KYIV - Oil should enter the Odesa-Brody pipeline - the controversial and long-awaited shipping route from Central Asia to the energy-hungry West - in a matter of weeks, announced Ukrtransnafta on April 13. However, it will be several years before the "black gold" will flow regularly through the transport tube.

Ever since plans were first announced for the Odesa-Brody pipeline, which is scheduled to connect to the Polish port town of Gdansk when finished, there have been questions about whether the pipeline is more economically viable than routes through Turkey and southern Europe or the sea lanes of the Dardanelles and the Bosphorus Sea into the Mediterranean.

Now a study recently completed by the U.S. company Halliburton, Kellogg, Brown & Root in conjunction with Cambridge Energy Research Associates, which was commissioned by the U.S. Trade and Development Agency, reports that there would be a demand in the European market for Caspian oil flowing through Ukraine.

"The substantive opportunities of the Euro-Asian oil transport corridor are tied to the extension of the Odesa-Brody pipeline in the direction of Gdansk," the report states, according to an Ukrtransnafta press release.

The report, announced during a meeting of the working committee on the Euro-Asiatic Oil Transport Corridor project, which consists of representatives of Ukraine, the United States, Poland and the European Bank for Reconstruction and Development, said the oil would initially find a market in Germany, Poland, the Czech Republic and Slovakia.

The report recommends continuing the construction of the transport line to the town of Plotsk in Poland, where it would be hooked to an existing line to carry the oil to Gdansk and concludes that the extension of the transport line through Poland to Gdansk and the implementation of another planned project, the Druzhba-Adria line, would guarantee its viability.

If combined, the two routes would allow for much of the oil shipped out of the developing Caspian Sea region, which may contain the second largest oil reserves in the world, to bypass the high-risk and heavily traveled Bosphorus-Dardanelles shipping route by giving oil transporters the option of moving oil over land through Ukraine.

The project to connect the Ukrainian pipeline to the Druzhba-Adria line particularly intrigues developers.
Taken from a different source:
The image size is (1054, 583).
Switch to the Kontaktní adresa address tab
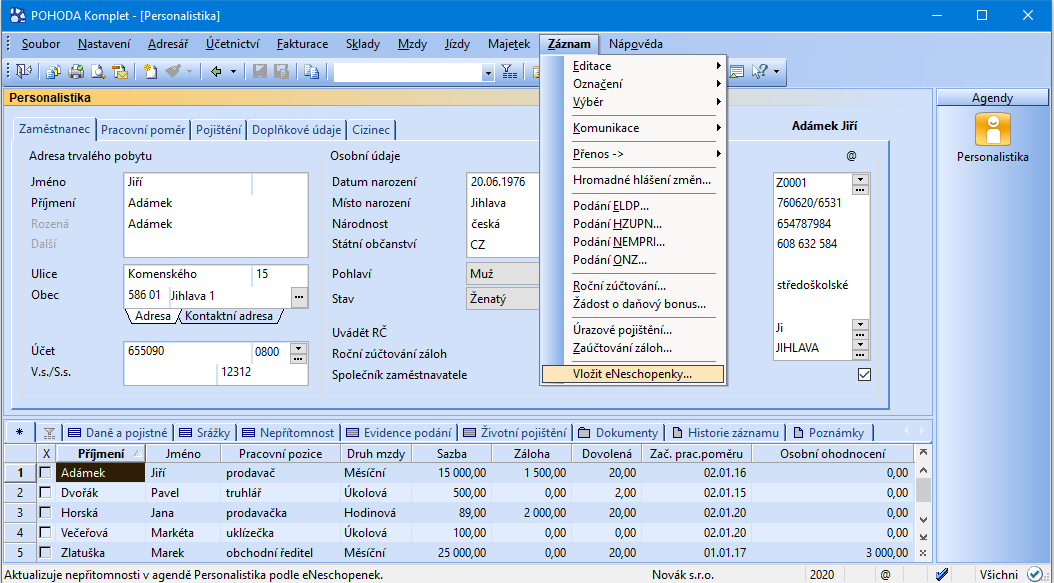pyautogui.click(x=229, y=316)
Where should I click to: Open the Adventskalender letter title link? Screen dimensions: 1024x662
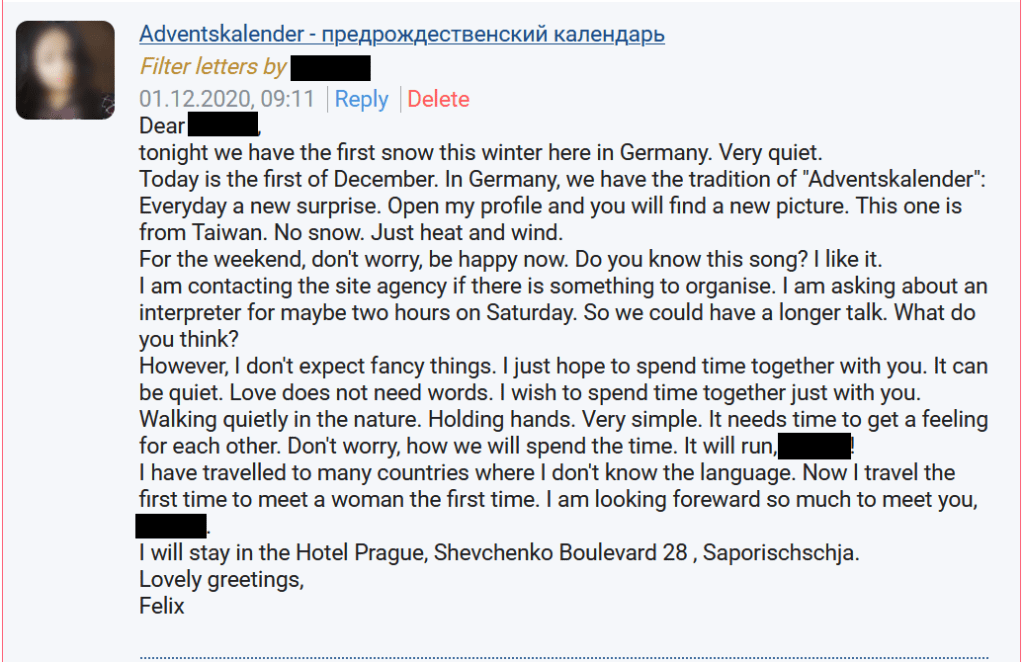(402, 34)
It would move oil from Ukraine through Hungary to the Adriatic port city of Omisalj in Croatia and allow for the efficient movement of Caspian oil beyond Europe.

The report notes that at this stage of planning the Odesa-Brody pipeline could not hope to be fully loaded at its scheduled opening in 2005. It concludes, however, that it would be expedient to continue work on the Eurasian oil project and to develop an international consortium.
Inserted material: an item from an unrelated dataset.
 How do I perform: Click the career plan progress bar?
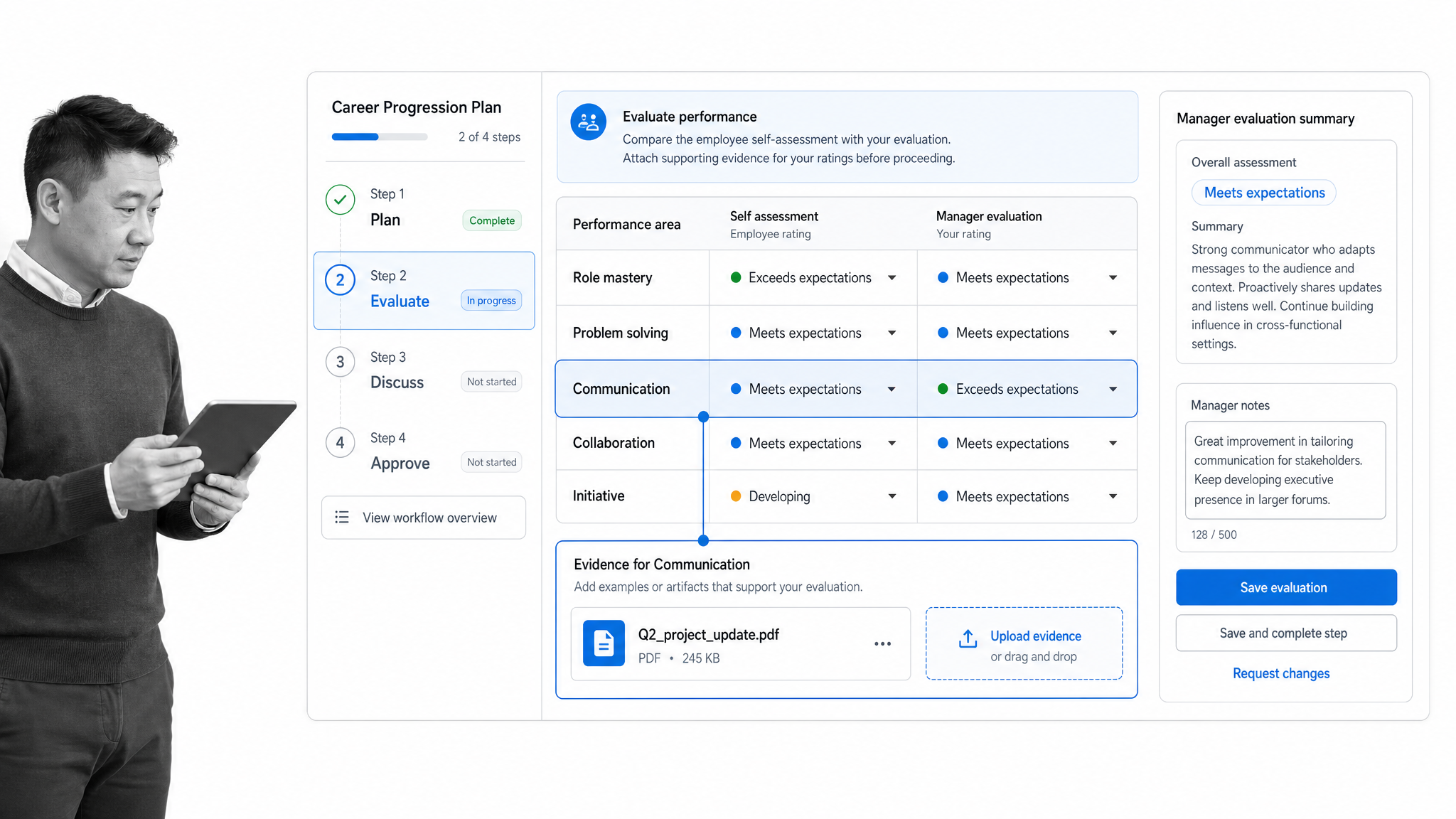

The Odesa-Brody pipeline was completed in 2001, but remains empty, while Ukrtransnafta - a wholly owned subsidiary of Naftohaz Ukraina, which in turn is a public corporation of the Ukrainian government - continues working to form an international consortium of multinational corporations that would have an interest in moving the oil westward, and to find someone to assume control over the Pivdennyi Oil Terminal in Odesa.

Tatiana Yefremova of Ukrtransnafta's press service said that partners of all sorts are under consideration, including oil extraction companies, shipping outfits, oil transport companies and others who might determine that an investment in the Odesa-Brody tube is worthwhile.
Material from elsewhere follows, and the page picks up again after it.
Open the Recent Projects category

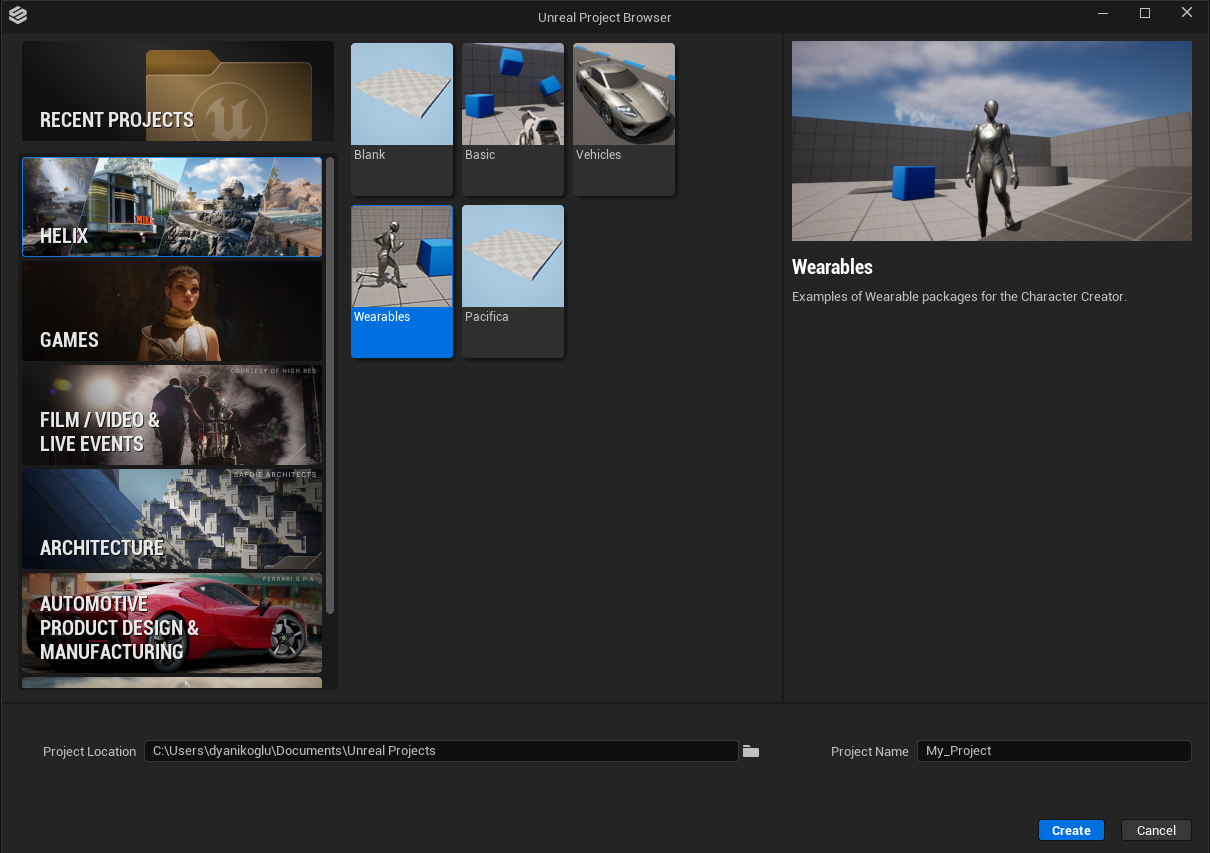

"The fundamental goal for developing the consortium is to ensure an effective, efficient and profitable oil pumping system of all the partners in the consortium," explained Ms. Yefremova.

Until oil is found for the pipeline to pump, however, it must be filled so that it does not begin to corrode and deteriorate. The filler will remain in the tube until it is finally pushed out by a product ordered by customers.

In the next weeks, Ukrainian officials will perform final tests to ensure the pipeline's quality. Then the first oil tankers will arrive at the Odesa Terminal to begin the process of filling the enormous tube, to safeguard it while Ukrtransnafta and the international multinationals decide its fate.